▸ SOURCE DOCUMENT
Did you know the SSD on your Mac can fail anytime without warning causing all your data to be lost? Luckily, you can perform a check to verify the SSD condition.
To check SSD health on Mac, click the Apple icon at the top of the Mac screen, and press the Option key. Click on “System Information”. Navigate to “Hardware” > “Storage”. Select the drive you want to check the health of and open its details. Check “S.M.A.R.T Status”, written at the end of the list. It would be either “Verified”, “Failing”, or “Fatal”.
We have created an extensive guide with simple step-by-step methods that will tell you how to check the SSD health on your Mac computer.
Can SSDs Fail?
A solid-state drive or SSD is a storage component that’s present in a computer. Unlike traditional hard drives, SSDs are much smaller and offer many benefits to users, which is why most companies, including Apple, have started using SSDs.
However, with all their qualities, SSDs are not indestructible. They work, and they expire, just like any other drive. Hence, it’s essential to keep their health in check, as you might not become aware of any fault in your SSD before it’s too late.
Benefits of Using SSDs
SSDs have started gaining preference over HDDs in the past few years for the following reasons.
- Smaller in size and lightweight.
- Reliable and efficient.
- Faster and make no noise.
- Consume less power.
Checking SSD Health on Mac
If you don’t know how to check SSD health on your Mac, follow our 2 step-by-step methods to accomplish this task quickly.
Method #1: Using the S.M.A.R.T. System
The S.M.A.R.T. (Self-Monitoring Analysis and Reporting Technology) on your Mac computer is a system that automatically checks the installed HDDs and SSDs.
With these steps, you can quickly check your SSD health using the S.M.A.R.T. system.
- On the top-left corner of your Mac, tap the Apple icon.
- Press the Option key on your keyboard and select “System Information”.
- On the left pane, navigate to “Hardware” > “Storage”.
- Select the drive you want to check the details in the right pane.
- Check the “S.M.A.R.T. Status” written at the end of the list.
- It would be either “Verified”, “Failing”, or “Fatal”.
If your S.M.A.R.T. Status is “Verified”, you’re in luck, as it means that the SSD health is okay and there are no problems for now.
A “Failing” status indicates an ongoing problem or error in the SSD, which might turn “Fatal” soon.
As the name suggests, a “Fatal” status means that you must immediately back up your important data as the drive will expire soon.
There can be many reasons for problems in SSD; however, over time, wear is also something that happens when the drive has been operational for too long.
Method #2: Using smartmontools
Though it might take longer, you can also check the SSD health in your Mac using smartmontools following these steps.
Step #1: Install Xcode
To use smartmontools on your Mac, you must first download Xcode from the App Store.

▸ RECORD SET
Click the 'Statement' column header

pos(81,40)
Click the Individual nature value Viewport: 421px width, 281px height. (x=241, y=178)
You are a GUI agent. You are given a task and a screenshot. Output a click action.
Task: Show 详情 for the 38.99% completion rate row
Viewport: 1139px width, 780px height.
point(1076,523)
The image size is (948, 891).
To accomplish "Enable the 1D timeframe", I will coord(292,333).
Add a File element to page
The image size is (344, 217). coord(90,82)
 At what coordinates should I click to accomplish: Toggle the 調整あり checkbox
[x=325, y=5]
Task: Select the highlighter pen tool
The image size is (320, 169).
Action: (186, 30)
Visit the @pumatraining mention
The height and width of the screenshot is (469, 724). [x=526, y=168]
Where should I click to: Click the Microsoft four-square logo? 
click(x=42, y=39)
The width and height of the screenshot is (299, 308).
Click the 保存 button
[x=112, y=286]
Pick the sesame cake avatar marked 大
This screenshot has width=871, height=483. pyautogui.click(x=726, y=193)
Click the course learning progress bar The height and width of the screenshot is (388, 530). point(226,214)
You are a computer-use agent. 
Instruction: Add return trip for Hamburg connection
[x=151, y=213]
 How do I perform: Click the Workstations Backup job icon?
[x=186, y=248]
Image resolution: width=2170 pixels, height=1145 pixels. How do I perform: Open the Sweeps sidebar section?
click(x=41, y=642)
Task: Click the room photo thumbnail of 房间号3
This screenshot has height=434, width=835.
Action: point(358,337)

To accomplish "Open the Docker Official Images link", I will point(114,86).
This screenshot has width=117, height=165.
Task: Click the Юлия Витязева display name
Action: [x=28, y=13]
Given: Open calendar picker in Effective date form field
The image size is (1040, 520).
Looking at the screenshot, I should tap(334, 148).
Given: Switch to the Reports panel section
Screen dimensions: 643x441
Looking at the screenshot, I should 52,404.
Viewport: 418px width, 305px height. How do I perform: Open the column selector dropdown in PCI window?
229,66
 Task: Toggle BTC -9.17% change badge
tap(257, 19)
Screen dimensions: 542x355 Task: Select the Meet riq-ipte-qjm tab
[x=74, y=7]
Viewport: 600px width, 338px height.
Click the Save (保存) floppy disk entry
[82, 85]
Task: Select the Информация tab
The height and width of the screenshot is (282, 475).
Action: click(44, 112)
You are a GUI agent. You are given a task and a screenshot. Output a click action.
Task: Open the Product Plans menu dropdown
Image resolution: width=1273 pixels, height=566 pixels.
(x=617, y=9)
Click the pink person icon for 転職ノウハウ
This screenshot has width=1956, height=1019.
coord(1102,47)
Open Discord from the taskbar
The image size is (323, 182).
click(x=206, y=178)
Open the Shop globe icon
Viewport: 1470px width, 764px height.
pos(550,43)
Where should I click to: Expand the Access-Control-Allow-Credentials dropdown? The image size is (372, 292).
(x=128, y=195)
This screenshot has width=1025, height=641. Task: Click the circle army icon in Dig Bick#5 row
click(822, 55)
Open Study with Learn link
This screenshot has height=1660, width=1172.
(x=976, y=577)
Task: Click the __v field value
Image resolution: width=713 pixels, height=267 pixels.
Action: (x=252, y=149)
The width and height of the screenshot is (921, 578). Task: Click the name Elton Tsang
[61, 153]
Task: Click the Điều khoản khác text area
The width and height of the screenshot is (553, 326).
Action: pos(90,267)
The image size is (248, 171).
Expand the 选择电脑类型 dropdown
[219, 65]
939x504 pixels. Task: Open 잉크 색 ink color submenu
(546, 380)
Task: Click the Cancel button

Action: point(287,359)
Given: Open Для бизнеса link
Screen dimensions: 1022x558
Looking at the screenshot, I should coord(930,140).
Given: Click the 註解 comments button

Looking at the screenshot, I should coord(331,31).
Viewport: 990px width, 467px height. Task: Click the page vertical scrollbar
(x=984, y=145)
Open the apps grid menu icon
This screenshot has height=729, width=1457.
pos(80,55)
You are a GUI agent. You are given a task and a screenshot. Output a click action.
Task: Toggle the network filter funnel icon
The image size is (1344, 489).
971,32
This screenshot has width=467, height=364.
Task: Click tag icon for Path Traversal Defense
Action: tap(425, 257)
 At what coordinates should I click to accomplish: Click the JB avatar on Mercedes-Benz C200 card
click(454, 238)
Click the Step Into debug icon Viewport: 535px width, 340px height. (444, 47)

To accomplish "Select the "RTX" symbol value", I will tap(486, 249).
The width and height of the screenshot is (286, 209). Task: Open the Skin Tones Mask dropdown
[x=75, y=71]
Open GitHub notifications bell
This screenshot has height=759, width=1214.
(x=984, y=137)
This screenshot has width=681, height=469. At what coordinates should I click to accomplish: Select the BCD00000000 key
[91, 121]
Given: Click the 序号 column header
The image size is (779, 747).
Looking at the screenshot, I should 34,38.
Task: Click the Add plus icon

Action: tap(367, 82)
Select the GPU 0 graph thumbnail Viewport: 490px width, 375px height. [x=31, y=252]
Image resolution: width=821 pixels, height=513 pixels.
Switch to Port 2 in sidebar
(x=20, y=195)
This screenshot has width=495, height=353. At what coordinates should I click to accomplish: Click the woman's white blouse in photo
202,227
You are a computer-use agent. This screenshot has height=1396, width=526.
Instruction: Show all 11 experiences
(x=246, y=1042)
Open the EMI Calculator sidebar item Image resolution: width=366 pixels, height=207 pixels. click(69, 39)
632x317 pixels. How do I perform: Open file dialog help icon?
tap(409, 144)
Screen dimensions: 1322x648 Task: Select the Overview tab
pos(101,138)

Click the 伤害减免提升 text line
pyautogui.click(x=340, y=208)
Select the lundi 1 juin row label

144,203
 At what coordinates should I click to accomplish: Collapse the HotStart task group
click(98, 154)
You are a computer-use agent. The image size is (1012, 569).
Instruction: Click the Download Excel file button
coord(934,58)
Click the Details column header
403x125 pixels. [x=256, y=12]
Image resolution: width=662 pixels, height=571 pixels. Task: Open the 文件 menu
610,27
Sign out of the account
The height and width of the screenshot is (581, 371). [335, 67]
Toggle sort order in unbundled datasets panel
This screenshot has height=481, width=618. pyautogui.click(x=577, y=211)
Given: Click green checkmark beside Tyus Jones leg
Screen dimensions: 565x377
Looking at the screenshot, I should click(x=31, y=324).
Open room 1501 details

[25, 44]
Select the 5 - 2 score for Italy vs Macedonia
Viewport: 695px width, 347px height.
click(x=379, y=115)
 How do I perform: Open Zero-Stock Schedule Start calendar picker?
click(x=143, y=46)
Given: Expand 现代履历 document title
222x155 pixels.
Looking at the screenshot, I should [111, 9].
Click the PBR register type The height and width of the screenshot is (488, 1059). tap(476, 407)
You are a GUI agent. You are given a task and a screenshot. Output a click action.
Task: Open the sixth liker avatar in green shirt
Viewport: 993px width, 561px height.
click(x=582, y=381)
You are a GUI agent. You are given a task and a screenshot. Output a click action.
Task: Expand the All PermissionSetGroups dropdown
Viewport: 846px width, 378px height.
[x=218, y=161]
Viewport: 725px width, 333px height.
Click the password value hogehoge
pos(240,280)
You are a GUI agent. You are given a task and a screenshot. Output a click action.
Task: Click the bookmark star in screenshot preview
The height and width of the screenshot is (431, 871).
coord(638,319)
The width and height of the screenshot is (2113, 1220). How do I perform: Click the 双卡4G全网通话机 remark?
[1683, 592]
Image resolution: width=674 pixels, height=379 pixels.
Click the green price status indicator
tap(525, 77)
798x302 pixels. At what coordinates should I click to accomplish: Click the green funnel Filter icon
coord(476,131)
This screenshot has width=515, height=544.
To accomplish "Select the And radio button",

▸ ACTIVITY LIST
1 > Answer these questions from the Mac SSD health guide.
(a) What does S.M.A.R.T. stand for?
(b) What must be downloaded from the App Store before smartmontools can be used?
(c) Which key is pressed before selecting "System Information"?
2 > Decide whether each statement agrees with the Mac SSD health guide, giving yes or no and quoting the words that settle it.
(a) SSDs are larger than traditional hard drives.
(b) A "Failing" status can become "Fatal" soon.
(c) Checking SSD health with smartmontools is quicker than the S.M.A.R.T. method.

▸ RESULTS OF THE EXERCISE
1 >
(a) Self-Monitoring Analysis and Reporting Technology
(b) Xcode
(c) The Option key

2 >
(a) No: "Unlike traditional hard drives, SSDs are much smaller"
(b) Yes: "A “Failing” status indicates an ongoing problem or error in the SSD, which might turn “Fatal” soon."
(c) No: "Though it might take longer, you can also check the SSD health in your Mac using smartmontools"